Some scholars have raised the question as to whether or not Trump has attempted to obstruct justice. McDaniel Political Science professor Francis Grice feels that Trump was not aware of the legal implications. Grice states, “[Trump] doesn’t really know what is legal and illegal and doesn’t much care, meaning that he may have strayed into the territory of breaking the law on several occasions, but probably without the explicit intent of doing so each time.”
Grice continues, “It all depends upon the related question of whether or not the President of the United States can actually obstruct justice, given their position as the executive of the state and the various immunities that the Constitution provides that station. That ties into the broader conundrum of—if the President is immune from prosecution for breaking the law—then is the United States truly a state governed by the rule of law or is it actually rule by law.”
While there is no clear consensus among scholars as to whether or not President Trump had obstructed justice with intent, many experts are concerned about whether or not the United States is still governed by rule of law.
Rule of law is when the same laws apply to everyone regardless of rank and station, whereas rule by law is where the government creates and uses laws to govern but is not bound by them.
A similar crisis occurred during Nixon’s second term in the 1970s, in which he believed that the President had executive privilege and could not obstruct justice.
As the investigation continues to intensify, President Trump should no longer try to interfere with the investigation, especially since papers were revealed about Trump’s attempt to fire Mueller in June 2017.
McGahn threatening to resign echoes Attorney General Elliot Richardson and Deputy Attorney General William Ruckelshause on Oct. 20, 1973. But if President Trump does proceed to fire Robert Mueller, this will lead to an even darker cloud of suspicion on his head. This would promote opposition from the Democratic Party and American public, who would likely see it as an obstruction of justice, and likely an impeachment process if Democrats gain control of the House and Senate.
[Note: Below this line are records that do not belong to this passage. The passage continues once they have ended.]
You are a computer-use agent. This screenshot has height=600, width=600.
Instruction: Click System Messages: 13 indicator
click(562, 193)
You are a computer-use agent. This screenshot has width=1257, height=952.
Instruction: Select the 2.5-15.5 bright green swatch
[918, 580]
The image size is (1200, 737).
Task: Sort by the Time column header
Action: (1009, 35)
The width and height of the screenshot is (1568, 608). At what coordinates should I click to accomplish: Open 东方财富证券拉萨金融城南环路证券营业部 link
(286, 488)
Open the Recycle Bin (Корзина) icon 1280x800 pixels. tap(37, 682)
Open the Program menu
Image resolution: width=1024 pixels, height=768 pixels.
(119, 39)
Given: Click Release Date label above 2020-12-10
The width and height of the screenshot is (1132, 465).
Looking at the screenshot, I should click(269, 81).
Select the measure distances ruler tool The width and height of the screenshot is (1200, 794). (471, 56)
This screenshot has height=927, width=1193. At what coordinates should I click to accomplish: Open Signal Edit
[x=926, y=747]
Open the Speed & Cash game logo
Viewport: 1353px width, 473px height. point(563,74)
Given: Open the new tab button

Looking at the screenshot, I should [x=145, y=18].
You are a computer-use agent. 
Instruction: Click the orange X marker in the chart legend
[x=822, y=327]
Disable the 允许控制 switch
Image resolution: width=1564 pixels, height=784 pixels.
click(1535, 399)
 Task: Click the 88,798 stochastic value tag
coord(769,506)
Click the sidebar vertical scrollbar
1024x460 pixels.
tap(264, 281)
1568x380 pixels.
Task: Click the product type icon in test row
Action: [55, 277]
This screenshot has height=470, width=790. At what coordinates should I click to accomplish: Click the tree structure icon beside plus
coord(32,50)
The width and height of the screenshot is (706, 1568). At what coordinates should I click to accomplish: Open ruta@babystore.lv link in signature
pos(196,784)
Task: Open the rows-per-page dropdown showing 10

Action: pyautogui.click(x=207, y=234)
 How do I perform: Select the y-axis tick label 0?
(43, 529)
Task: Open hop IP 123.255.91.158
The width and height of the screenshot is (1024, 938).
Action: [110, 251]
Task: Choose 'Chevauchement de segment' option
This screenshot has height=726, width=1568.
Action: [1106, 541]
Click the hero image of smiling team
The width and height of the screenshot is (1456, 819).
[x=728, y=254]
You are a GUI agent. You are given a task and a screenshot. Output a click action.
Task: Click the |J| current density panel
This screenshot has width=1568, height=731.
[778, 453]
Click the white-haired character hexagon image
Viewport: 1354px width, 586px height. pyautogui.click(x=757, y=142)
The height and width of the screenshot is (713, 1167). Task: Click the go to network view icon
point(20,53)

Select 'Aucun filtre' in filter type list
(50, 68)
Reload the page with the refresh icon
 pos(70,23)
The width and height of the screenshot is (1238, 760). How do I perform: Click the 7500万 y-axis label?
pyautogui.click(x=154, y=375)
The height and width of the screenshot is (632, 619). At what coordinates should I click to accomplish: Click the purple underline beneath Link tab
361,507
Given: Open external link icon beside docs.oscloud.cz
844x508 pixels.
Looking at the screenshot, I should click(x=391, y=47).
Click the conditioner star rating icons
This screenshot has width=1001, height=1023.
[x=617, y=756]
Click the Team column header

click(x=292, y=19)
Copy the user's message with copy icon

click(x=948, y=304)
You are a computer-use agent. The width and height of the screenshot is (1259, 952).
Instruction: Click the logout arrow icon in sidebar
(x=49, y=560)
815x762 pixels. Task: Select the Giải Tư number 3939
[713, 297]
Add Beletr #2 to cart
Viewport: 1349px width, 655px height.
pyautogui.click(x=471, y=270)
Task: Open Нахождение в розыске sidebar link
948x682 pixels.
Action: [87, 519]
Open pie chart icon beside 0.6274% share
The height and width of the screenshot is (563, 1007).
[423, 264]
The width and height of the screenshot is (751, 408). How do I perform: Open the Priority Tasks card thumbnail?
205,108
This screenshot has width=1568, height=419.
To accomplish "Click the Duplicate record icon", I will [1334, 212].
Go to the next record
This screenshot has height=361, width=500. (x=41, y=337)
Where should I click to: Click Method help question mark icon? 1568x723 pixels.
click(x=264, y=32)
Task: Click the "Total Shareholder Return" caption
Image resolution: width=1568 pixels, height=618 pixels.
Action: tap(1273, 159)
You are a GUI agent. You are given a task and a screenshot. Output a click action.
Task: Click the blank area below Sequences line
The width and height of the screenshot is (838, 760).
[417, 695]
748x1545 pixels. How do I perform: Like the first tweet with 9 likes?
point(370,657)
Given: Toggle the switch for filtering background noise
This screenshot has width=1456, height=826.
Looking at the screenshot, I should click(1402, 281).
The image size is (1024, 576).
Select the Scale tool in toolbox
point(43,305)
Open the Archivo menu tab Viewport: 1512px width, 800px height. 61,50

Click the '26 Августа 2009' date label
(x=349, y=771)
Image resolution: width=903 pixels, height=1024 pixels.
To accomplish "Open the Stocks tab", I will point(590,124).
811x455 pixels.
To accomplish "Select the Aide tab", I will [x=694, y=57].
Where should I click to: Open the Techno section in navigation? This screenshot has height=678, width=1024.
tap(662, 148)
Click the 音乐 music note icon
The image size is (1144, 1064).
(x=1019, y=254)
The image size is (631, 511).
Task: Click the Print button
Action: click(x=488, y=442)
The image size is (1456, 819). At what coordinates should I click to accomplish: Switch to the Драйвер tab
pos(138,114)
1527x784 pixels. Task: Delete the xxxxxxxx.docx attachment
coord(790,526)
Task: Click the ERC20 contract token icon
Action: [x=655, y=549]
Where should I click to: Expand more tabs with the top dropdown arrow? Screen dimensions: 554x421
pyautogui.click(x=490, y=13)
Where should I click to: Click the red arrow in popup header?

Trump should also be watching the mid-term elections of 2018. If there are more Democrats in the House and Senate than Republicans, he will have a tough impeachment battle. The Senate would then have to give President Trump a fair trial, and convict him based on the evidence at hand.
Eventually, the investigation will spread to President Trump’s entire cabinet, including Vice-President Pence. Pence was a part of the transition team, and knew about the shady dealings involving Mike Flynn and Jeff Sessions’ communications with Russia, as the head of the team. If the bi-partisan commission thinks that Vice-President Pence is an important part of the investigation, then they should subpoena him to appear before the commission.
The two most important parts of this investigation that nobody is talking about are the potential tapes of the conversations between President Trump and Comey and President Trump’s tax returns. This is because the tapes, if they exist, could confirm whether or not Trump attempted to obstruct justice by using the FBI to end an investigation involving Mike Flynn. President Trump’s tax returns would also be essential because they could show whether or not he is compromised by foreign powers, such as Saudi Arabia or Russia.
But for now, we will have to wait and see where the wind blows.